OK this isn’t rocket science however I thought it worth documenting since I will probably forget in 6 months to a year when asked to do this again.
The Situation: Tomcat running with an Apache front-end using AJP to pass all traffic through to Tomcat after authenticating against CAS.
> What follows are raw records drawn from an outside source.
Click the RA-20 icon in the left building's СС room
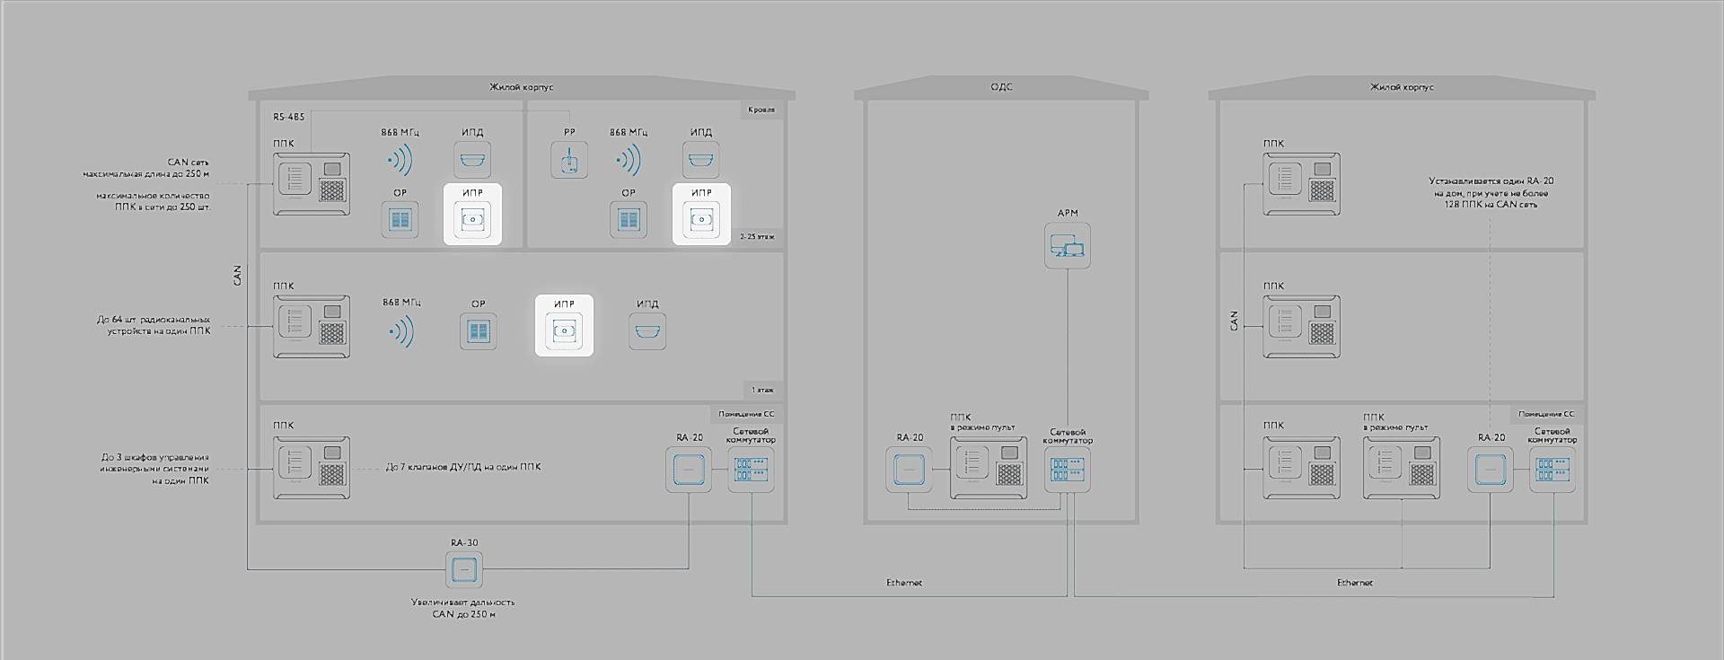Screen dimensions: 1724x660 click(x=689, y=469)
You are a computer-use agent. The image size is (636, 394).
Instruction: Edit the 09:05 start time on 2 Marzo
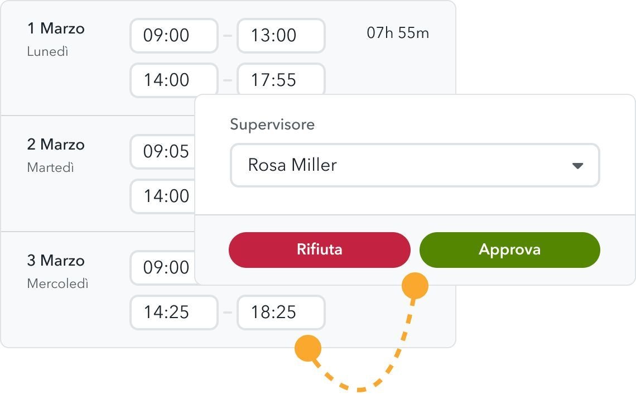165,152

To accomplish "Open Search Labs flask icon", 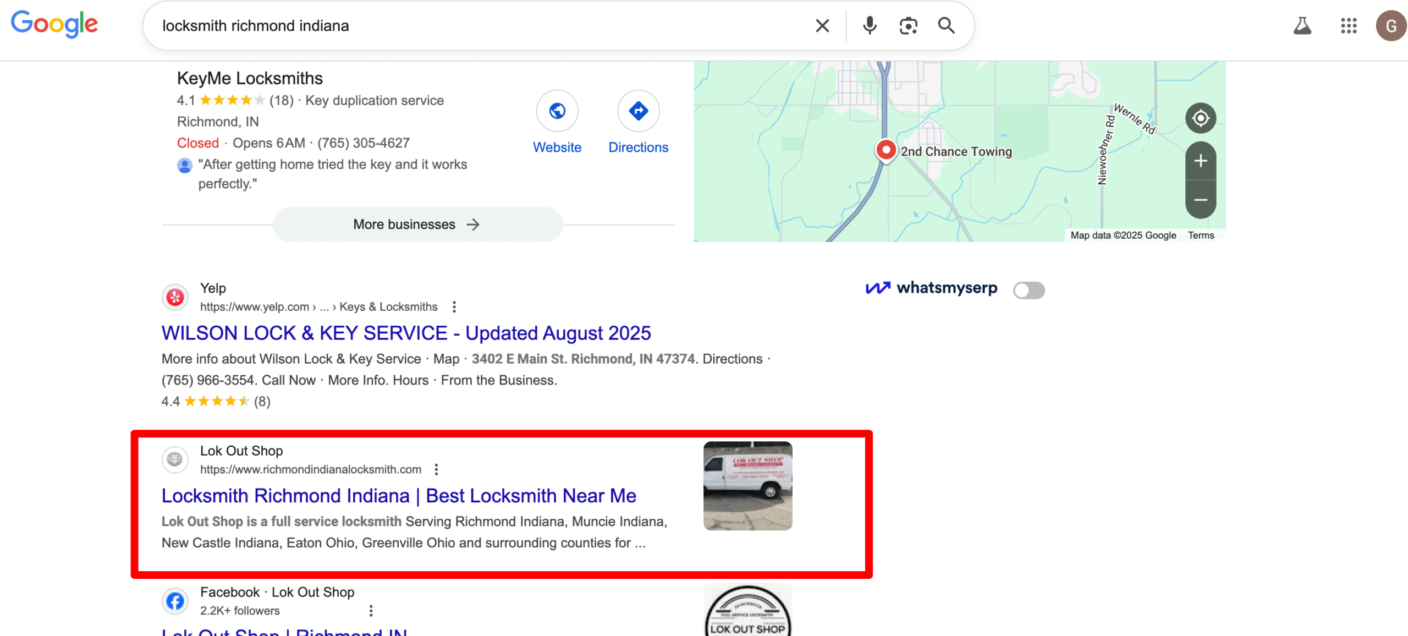I will tap(1302, 26).
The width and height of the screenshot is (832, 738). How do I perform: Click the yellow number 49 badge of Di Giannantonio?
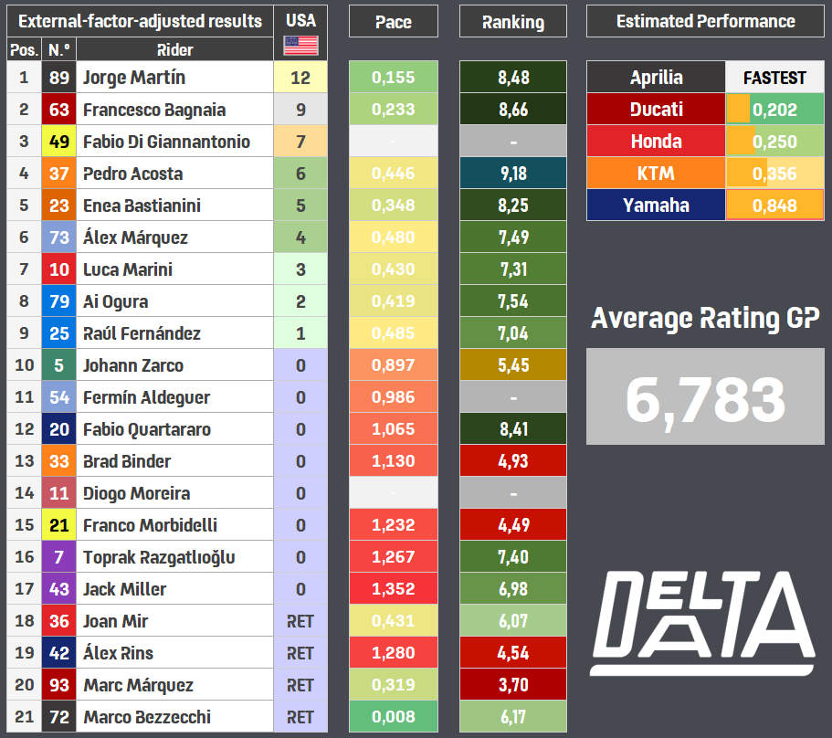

The Problem: The tomcat application did not exist in the root context so traffic needed to be forwarded to DOMAIN/sub-dir using HTTPS to insure data is secure. We were simply forwarding all HTTP traffic to HTTPS and forwarding any URL with DOMAIN/sub-dir in the path. That meant anyone going to DOMAIN/ was not being redirected to the application.
Where we were:
#/etc/httpd/conf/httpd.conf
<VirtualHost *:80>
Redirect / https://DOMAIN/SUB-DIR
#/etc/httpd/conf.d/ssl/conf
<Location /SUB-DIR>
ProxyPass ajp://localhost:8009/SUB-DIR
ProxyPassReverse ajp://localhost:8009/SUB-DIR
</Location>
For a reason I don’t have the details for (a change on the tomcat application side) this stopped working. Following CAS authentication the user was being returned to HTTPS://DOMAIN/SUB-DIRSUB-DIR which of course didn’t work. Since the application was now configured as desired I needed to fix the rewrite/redirection issue.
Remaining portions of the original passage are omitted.